[Entries for text and item locations]

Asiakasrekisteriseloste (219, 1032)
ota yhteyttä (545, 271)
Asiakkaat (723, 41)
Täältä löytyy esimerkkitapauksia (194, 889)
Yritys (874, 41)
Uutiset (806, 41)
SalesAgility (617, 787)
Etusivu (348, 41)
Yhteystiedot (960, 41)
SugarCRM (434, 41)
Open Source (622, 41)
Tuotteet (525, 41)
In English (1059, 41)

# DIRECTIONS:
Show each line of the records that contains the string "Täältä".

# EXPECTED ANSWER:
Täältä löytyy esimerkkitapauksia (194, 889)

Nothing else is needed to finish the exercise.